WHAT YOU SHOULD DO
In full and without change, retype the records.

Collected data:
▼

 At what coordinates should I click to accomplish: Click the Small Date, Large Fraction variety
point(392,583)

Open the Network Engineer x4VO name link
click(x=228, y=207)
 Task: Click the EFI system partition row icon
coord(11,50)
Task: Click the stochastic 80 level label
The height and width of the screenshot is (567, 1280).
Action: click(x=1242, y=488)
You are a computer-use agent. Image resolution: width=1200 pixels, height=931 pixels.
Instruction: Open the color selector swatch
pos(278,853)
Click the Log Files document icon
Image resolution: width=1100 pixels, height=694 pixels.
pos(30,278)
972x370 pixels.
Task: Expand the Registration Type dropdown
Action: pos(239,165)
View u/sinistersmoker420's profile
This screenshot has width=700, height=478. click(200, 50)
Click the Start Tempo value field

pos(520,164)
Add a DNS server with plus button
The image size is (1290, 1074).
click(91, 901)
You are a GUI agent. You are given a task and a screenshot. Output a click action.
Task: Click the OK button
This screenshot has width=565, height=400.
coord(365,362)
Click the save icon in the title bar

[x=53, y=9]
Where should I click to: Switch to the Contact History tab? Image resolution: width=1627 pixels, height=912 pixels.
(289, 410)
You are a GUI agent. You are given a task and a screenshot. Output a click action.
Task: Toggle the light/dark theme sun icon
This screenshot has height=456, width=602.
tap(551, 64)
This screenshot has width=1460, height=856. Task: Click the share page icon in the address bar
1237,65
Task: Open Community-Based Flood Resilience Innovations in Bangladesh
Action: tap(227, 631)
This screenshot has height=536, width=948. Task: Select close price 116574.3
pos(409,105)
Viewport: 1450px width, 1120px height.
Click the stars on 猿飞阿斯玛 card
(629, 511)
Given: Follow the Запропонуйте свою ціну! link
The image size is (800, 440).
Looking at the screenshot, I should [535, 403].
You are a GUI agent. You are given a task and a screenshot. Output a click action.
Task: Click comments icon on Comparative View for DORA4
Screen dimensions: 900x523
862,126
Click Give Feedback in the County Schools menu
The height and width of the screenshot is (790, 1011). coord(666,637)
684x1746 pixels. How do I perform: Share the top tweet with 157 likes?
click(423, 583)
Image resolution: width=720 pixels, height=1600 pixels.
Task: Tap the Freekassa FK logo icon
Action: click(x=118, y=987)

▲

WRITTEN RESPONSE
 At what coordinates should I click to accomplish: Click the Small Date, Large Fraction variety
point(392,583)

Open the Network Engineer x4VO name link
click(x=228, y=207)
 Task: Click the EFI system partition row icon
coord(11,50)
Task: Click the stochastic 80 level label
The height and width of the screenshot is (567, 1280).
Action: click(x=1242, y=488)
You are a computer-use agent. Image resolution: width=1200 pixels, height=931 pixels.
Instruction: Open the color selector swatch
pos(278,853)
Click the Log Files document icon
Image resolution: width=1100 pixels, height=694 pixels.
pos(30,278)
972x370 pixels.
Task: Expand the Registration Type dropdown
Action: pos(239,165)
View u/sinistersmoker420's profile
This screenshot has width=700, height=478. click(200, 50)
Click the Start Tempo value field

pos(520,164)
Add a DNS server with plus button
The image size is (1290, 1074).
click(91, 901)
You are a GUI agent. You are given a task and a screenshot. Output a click action.
Task: Click the OK button
This screenshot has width=565, height=400.
coord(365,362)
Click the save icon in the title bar

[x=53, y=9]
Where should I click to: Switch to the Contact History tab? Image resolution: width=1627 pixels, height=912 pixels.
(289, 410)
You are a GUI agent. You are given a task and a screenshot. Output a click action.
Task: Toggle the light/dark theme sun icon
This screenshot has height=456, width=602.
tap(551, 64)
This screenshot has width=1460, height=856. Task: Click the share page icon in the address bar
1237,65
Task: Open Community-Based Flood Resilience Innovations in Bangladesh
Action: tap(227, 631)
This screenshot has height=536, width=948. Task: Select close price 116574.3
pos(409,105)
Viewport: 1450px width, 1120px height.
Click the stars on 猿飞阿斯玛 card
(629, 511)
Given: Follow the Запропонуйте свою ціну! link
The image size is (800, 440).
Looking at the screenshot, I should [535, 403].
You are a GUI agent. You are given a task and a screenshot. Output a click action.
Task: Click comments icon on Comparative View for DORA4
Screen dimensions: 900x523
862,126
Click Give Feedback in the County Schools menu
The height and width of the screenshot is (790, 1011). coord(666,637)
684x1746 pixels. How do I perform: Share the top tweet with 157 likes?
click(423, 583)
Image resolution: width=720 pixels, height=1600 pixels.
Task: Tap the Freekassa FK logo icon
Action: click(x=118, y=987)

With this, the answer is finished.